▸ WHAT TO PRODUCE:
Having located the line with "Task: Activate the", print it and each remaining line exactly, stopping at the end of the material and omitting pictures.
###
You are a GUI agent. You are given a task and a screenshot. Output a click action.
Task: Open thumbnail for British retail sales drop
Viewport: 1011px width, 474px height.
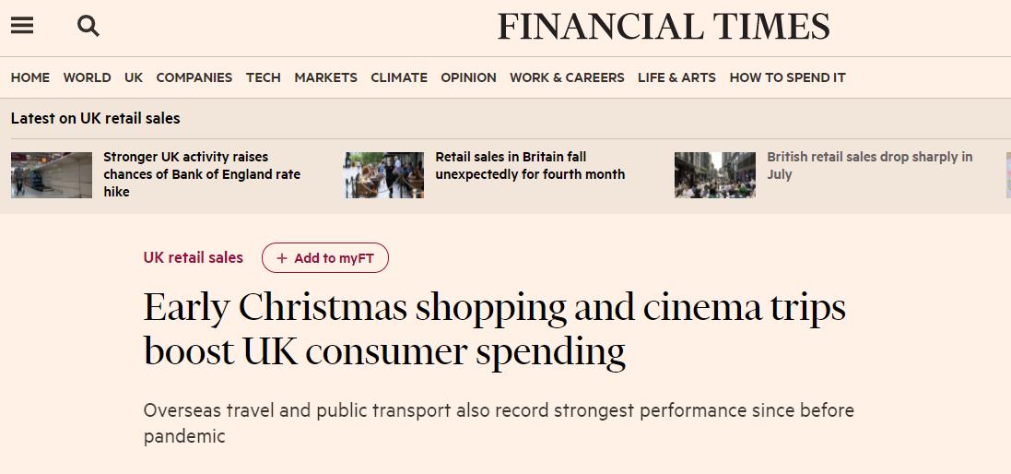tap(714, 175)
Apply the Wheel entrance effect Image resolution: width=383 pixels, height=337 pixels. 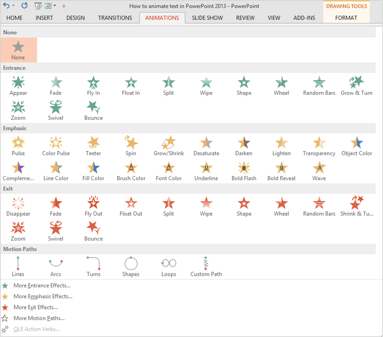click(281, 86)
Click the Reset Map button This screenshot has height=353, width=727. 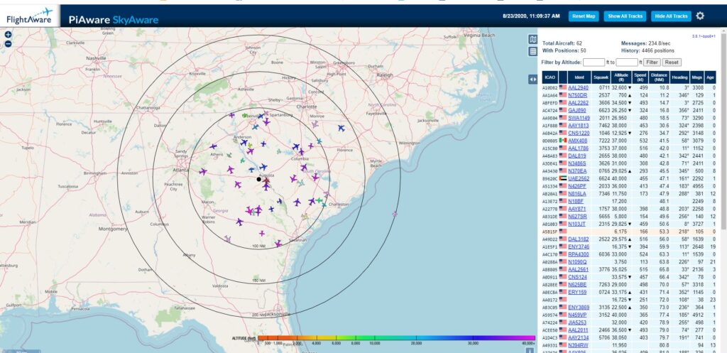coord(584,16)
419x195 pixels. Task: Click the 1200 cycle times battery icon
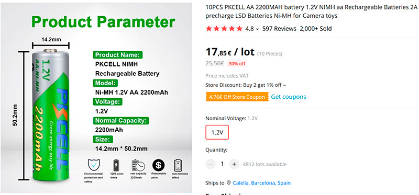pyautogui.click(x=116, y=165)
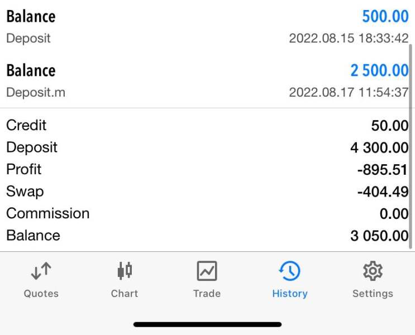Screen dimensions: 415x335
Task: Select the 2 500.00 Deposit.m entry
Action: (208, 81)
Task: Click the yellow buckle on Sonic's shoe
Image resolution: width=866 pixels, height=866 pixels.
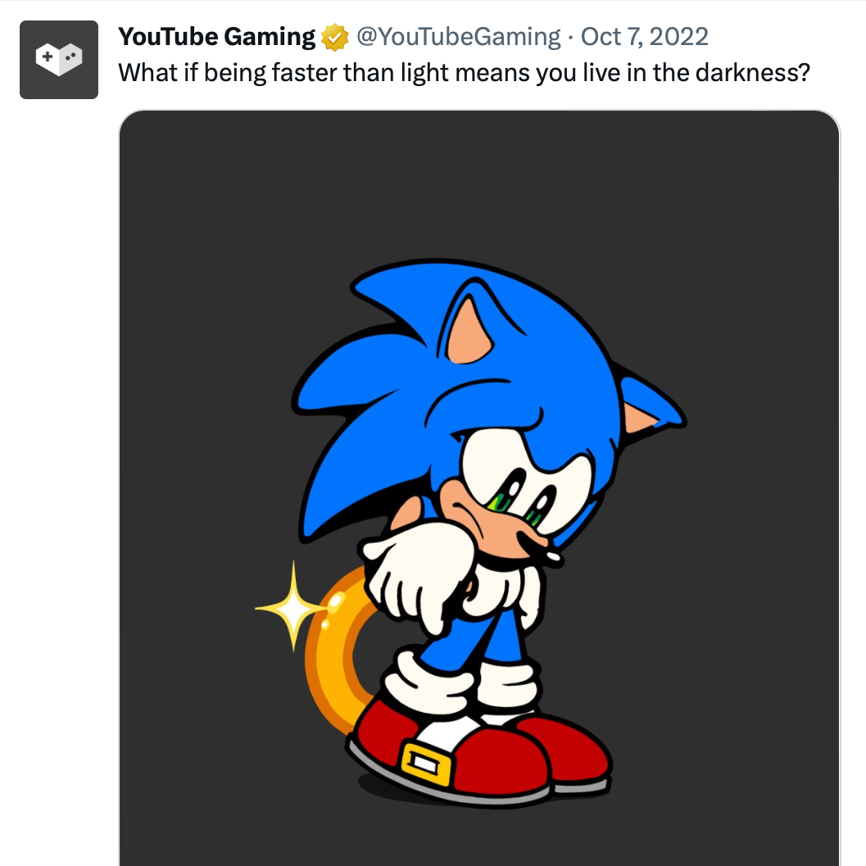Action: tap(427, 763)
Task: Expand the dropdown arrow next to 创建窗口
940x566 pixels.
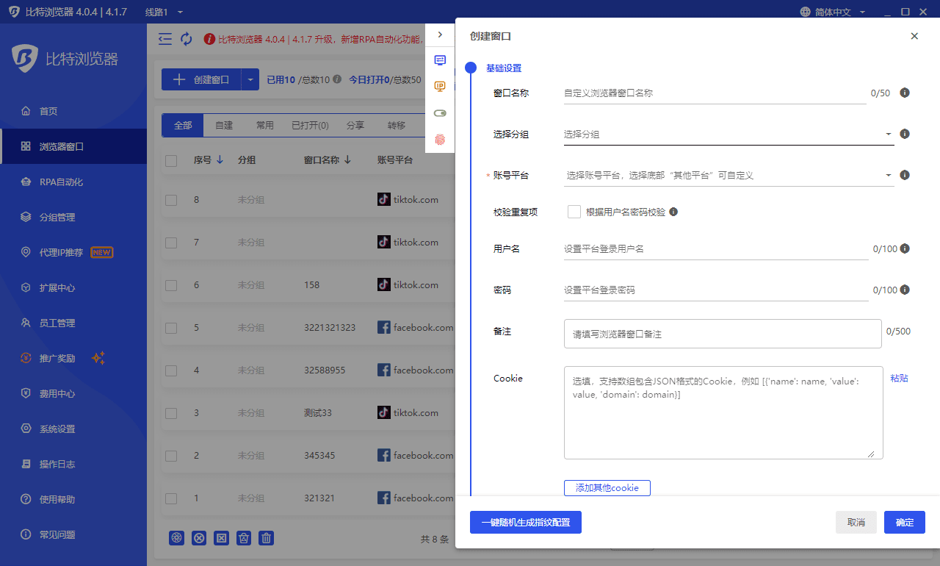Action: (251, 79)
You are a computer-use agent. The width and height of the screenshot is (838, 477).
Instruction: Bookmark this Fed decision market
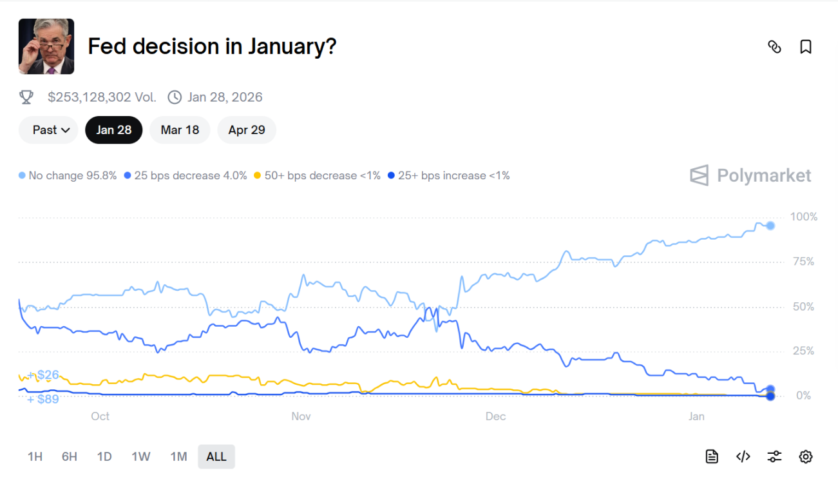[805, 47]
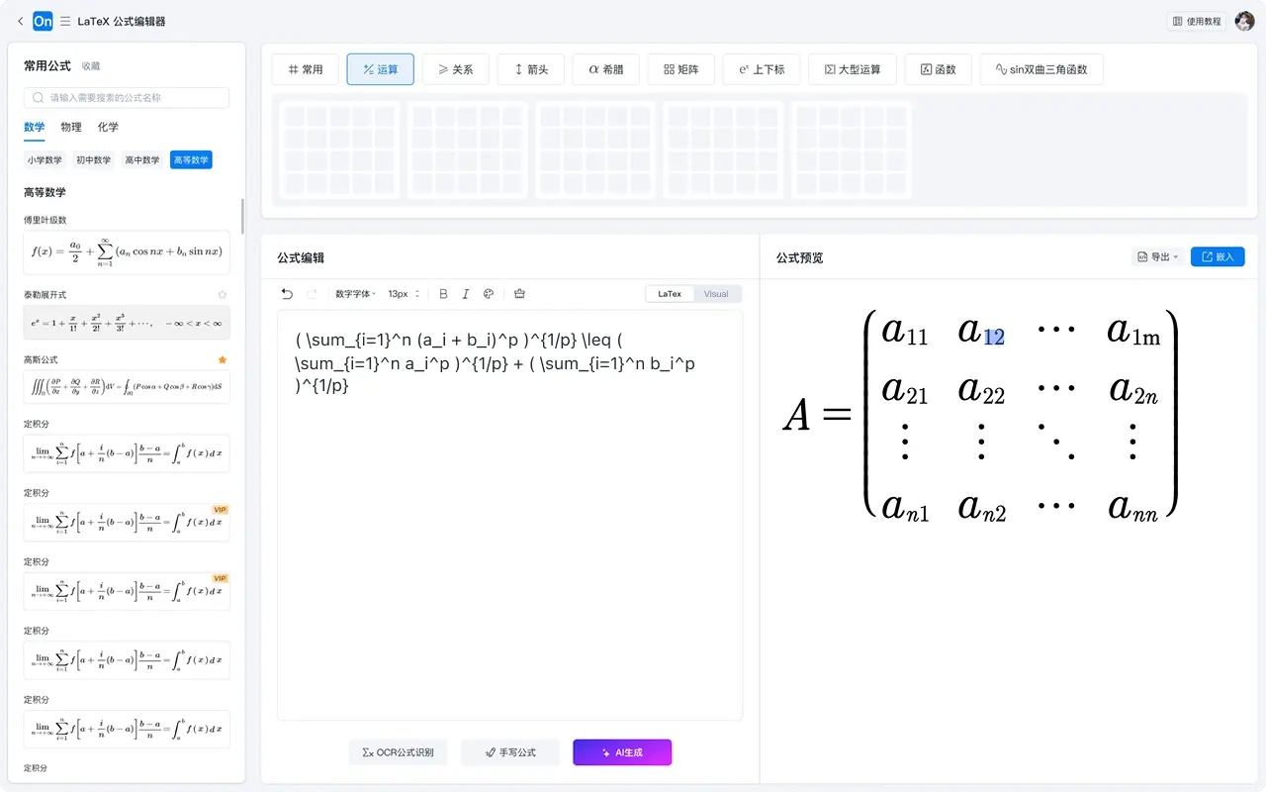Click the user avatar at top right
This screenshot has height=792, width=1266.
pyautogui.click(x=1244, y=21)
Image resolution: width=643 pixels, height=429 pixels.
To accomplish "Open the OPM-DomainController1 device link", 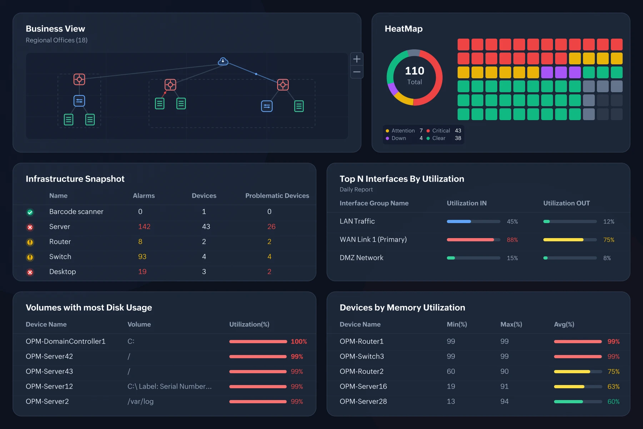I will [66, 341].
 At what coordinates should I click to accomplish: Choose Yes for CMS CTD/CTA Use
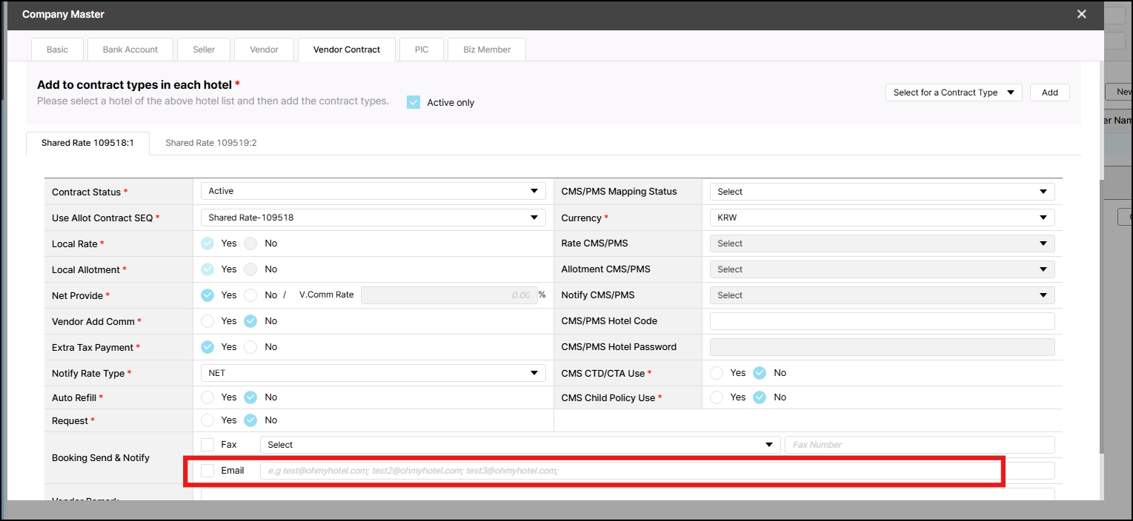[x=717, y=373]
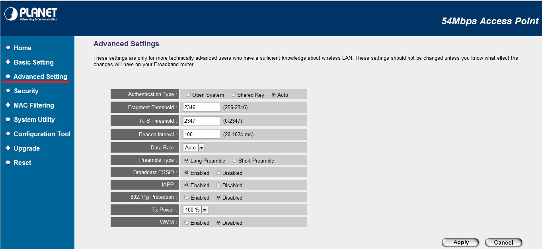Navigate to MAC Filtering
The image size is (542, 249).
point(34,105)
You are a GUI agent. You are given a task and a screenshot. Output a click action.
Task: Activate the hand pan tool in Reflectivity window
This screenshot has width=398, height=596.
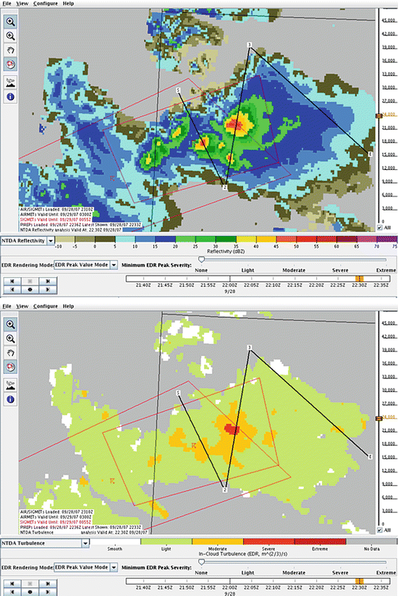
###
▸ RESPONSE BOX:
Task: Activate the hand pan tool in Reflectivity window
This screenshot has width=398, height=596.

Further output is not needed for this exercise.